[Stored items]
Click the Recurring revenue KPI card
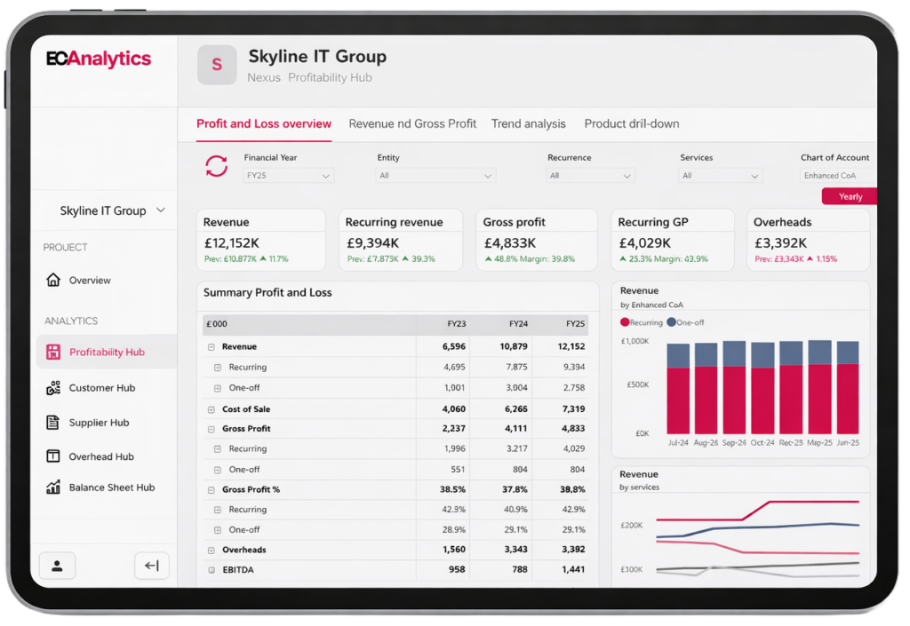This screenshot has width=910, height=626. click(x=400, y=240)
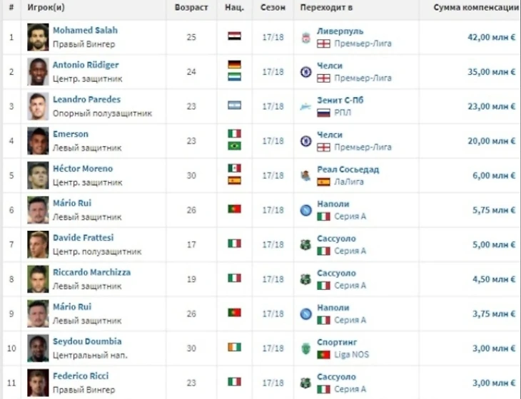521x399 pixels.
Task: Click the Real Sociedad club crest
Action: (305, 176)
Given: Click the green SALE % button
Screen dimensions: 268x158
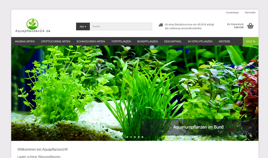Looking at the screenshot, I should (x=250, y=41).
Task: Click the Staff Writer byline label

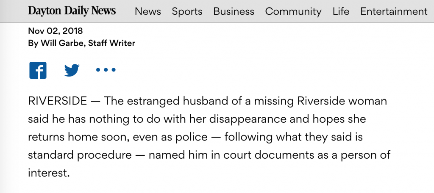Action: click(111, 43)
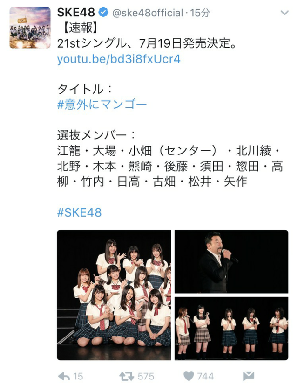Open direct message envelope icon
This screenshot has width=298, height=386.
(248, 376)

...

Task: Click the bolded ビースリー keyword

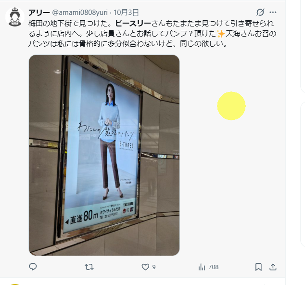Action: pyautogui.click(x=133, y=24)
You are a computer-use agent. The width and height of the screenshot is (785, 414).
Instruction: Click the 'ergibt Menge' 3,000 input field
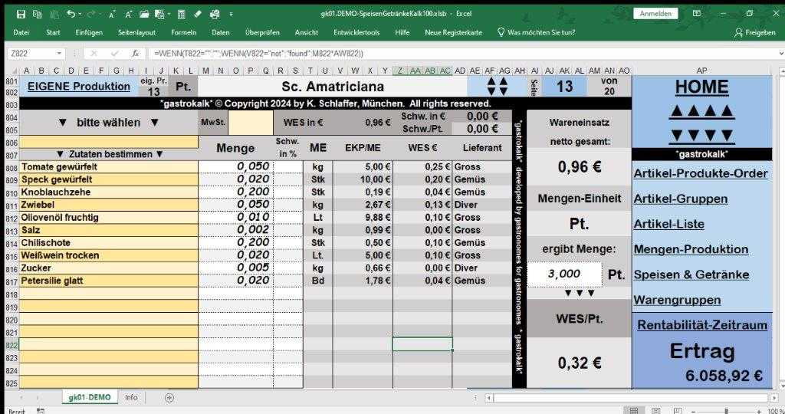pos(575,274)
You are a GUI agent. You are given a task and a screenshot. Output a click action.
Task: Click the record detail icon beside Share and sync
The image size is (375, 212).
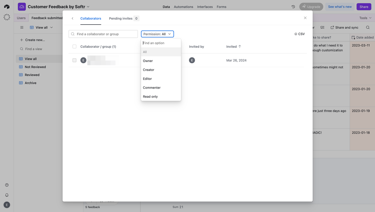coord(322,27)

## The problem:
Return every line of the records in which the word "agent" is found.

## Response area:
You are a computer-use agent. The width and height of the screenshot is (785, 414).
You are a GUI agent. You are given a task and a screenshot. Output a click action.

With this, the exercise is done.